If a line in the data holds the string "computer", list it.

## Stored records
****
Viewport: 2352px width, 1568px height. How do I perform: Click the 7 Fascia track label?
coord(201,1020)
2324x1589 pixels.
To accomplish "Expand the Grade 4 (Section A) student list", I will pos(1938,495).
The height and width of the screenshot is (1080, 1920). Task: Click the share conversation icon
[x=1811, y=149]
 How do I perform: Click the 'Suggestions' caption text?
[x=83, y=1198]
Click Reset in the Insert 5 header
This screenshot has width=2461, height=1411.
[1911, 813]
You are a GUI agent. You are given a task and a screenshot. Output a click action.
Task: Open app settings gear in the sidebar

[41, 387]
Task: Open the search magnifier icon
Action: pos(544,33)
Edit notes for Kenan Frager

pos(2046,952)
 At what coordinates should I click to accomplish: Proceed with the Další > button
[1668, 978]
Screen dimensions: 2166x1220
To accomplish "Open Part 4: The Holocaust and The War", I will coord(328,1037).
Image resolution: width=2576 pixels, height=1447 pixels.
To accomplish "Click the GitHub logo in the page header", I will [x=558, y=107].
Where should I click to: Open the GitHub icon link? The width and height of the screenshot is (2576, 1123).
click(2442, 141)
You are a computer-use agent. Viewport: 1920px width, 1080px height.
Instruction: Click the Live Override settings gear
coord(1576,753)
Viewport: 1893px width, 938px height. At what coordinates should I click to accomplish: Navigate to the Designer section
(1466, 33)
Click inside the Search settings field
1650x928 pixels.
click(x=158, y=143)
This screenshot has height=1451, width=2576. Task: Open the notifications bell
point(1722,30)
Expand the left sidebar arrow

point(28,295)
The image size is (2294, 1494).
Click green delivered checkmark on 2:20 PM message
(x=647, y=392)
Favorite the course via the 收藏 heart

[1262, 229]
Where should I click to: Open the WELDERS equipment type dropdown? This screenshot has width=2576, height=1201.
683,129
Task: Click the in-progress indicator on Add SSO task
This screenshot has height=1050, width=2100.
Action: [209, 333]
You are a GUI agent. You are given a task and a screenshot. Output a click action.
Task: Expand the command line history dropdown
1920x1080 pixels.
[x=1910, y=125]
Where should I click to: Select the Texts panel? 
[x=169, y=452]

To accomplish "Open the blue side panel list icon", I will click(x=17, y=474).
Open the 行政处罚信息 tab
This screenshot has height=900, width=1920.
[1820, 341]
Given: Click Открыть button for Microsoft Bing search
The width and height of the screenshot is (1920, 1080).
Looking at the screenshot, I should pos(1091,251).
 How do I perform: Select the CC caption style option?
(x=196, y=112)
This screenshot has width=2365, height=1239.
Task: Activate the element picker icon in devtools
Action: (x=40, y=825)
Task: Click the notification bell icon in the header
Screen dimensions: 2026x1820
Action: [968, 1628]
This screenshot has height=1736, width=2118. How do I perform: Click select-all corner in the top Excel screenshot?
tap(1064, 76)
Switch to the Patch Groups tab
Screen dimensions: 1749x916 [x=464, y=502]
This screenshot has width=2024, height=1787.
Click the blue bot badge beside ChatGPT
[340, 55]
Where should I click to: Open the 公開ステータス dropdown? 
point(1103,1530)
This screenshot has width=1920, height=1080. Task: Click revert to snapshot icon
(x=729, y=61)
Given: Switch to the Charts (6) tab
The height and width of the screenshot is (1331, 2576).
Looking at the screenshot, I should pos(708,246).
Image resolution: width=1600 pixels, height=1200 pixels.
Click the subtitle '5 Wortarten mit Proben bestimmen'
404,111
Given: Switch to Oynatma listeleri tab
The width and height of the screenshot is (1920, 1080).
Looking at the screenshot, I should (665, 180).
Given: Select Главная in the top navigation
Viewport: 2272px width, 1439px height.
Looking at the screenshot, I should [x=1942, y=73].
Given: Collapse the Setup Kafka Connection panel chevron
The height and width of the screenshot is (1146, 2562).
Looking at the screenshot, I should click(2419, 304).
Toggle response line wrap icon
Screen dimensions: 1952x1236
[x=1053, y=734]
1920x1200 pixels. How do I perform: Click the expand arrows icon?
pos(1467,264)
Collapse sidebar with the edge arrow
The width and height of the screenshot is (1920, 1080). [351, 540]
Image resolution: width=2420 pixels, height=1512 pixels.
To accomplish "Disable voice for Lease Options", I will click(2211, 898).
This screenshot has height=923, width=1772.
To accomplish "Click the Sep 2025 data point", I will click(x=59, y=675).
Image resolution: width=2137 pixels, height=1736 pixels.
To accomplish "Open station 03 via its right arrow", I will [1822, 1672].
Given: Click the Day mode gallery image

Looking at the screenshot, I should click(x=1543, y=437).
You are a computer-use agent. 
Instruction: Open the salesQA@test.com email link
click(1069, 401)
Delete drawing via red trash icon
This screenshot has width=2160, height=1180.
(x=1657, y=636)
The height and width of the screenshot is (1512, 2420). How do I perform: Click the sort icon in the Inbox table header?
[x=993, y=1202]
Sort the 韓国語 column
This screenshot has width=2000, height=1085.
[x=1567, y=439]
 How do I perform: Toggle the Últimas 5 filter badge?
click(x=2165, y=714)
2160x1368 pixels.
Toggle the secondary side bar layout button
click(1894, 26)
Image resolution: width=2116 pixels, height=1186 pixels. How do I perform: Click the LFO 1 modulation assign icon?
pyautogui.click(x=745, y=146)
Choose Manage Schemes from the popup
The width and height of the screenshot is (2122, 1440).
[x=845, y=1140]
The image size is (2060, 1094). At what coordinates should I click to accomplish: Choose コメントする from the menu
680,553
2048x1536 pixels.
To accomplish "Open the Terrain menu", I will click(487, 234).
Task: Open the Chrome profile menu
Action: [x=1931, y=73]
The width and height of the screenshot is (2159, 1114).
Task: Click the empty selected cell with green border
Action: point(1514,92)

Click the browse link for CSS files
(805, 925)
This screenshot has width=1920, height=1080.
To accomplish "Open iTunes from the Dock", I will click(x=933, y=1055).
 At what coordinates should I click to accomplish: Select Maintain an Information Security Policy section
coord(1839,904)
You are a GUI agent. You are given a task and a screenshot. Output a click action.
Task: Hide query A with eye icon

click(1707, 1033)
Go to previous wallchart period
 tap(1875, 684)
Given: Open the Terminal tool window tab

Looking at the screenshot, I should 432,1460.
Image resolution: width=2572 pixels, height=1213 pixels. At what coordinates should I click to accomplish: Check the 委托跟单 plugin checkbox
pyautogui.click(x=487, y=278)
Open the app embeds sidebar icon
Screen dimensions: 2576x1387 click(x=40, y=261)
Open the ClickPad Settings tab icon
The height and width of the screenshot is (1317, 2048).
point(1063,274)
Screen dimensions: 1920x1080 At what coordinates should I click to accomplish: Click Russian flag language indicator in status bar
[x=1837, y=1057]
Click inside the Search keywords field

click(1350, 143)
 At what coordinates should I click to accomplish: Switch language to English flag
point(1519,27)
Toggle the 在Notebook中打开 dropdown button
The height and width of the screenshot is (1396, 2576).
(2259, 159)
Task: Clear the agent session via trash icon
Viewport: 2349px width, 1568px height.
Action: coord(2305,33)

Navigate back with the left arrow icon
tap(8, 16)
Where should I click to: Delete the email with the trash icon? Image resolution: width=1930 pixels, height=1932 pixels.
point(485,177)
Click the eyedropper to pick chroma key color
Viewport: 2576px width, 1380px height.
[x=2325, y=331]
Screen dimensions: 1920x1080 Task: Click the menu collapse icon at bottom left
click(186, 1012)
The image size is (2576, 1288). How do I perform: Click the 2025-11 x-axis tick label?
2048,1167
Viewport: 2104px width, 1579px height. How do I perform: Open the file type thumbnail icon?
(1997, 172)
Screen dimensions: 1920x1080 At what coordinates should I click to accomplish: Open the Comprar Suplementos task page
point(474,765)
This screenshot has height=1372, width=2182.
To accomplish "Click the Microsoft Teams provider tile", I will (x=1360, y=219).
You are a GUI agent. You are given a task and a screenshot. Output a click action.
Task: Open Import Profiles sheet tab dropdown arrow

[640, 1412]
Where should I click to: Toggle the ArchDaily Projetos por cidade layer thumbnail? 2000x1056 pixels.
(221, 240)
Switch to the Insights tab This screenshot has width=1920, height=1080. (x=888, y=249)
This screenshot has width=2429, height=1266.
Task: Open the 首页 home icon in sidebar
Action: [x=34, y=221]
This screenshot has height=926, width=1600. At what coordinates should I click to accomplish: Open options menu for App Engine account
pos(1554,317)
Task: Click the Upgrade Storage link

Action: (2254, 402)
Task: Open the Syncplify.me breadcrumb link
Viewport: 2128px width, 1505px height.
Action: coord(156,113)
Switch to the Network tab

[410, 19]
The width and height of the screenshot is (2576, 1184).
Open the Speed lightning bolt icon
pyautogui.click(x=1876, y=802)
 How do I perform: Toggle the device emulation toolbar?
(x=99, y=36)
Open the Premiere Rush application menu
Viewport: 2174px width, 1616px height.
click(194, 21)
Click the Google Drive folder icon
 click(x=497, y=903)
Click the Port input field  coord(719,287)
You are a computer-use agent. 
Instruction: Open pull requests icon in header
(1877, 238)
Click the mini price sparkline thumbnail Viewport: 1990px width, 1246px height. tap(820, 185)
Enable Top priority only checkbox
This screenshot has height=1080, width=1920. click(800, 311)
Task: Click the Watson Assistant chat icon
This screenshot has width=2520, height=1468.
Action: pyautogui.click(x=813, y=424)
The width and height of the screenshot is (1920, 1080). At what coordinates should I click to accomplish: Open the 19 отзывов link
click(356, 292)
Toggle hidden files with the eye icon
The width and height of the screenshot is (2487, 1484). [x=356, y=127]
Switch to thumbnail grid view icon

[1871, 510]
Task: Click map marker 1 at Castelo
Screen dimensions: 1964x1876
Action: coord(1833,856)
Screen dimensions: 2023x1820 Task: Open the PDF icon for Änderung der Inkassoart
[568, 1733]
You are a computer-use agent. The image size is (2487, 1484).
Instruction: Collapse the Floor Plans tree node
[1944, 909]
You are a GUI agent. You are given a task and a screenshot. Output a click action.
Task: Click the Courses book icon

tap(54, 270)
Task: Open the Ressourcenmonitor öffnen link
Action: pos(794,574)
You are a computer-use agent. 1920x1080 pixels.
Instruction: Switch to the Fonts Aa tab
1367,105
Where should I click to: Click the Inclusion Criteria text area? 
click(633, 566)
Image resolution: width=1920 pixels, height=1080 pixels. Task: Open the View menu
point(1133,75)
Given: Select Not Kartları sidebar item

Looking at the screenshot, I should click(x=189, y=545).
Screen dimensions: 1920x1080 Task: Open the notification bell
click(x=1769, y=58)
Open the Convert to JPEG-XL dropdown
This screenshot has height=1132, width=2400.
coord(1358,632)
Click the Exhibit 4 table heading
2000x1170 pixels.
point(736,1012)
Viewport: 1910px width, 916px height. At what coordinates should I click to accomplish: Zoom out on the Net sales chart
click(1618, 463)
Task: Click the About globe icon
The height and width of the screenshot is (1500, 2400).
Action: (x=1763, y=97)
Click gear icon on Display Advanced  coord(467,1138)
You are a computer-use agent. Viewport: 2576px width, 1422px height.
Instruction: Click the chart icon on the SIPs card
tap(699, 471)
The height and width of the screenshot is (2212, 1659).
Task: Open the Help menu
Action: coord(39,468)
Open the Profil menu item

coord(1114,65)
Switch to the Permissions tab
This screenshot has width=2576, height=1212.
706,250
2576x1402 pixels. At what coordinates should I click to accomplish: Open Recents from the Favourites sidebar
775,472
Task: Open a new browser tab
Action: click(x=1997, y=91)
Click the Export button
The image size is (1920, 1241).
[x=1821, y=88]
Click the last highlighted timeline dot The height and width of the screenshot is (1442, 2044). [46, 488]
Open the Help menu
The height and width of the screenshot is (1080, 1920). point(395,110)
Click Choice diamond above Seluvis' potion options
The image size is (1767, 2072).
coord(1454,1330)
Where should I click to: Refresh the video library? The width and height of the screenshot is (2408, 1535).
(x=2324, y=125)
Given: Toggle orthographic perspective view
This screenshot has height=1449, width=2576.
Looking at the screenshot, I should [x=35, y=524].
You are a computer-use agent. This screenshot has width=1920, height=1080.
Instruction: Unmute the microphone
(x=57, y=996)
****
## RESULT OF THIS EXERCISE
You are a computer-use agent. Viewport: 1920px width, 1080px height.
You are a computer-use agent. 
You are a computer-use agent. 
You are a computer-use agent. The image size is (2487, 1484).
You are a computer-use agent. 1920x1080 pixels.
You are a computer-use agent. Viewport: 2576px width, 1422px height.
You are a computer-use agent. This screenshot has width=1920, height=1080.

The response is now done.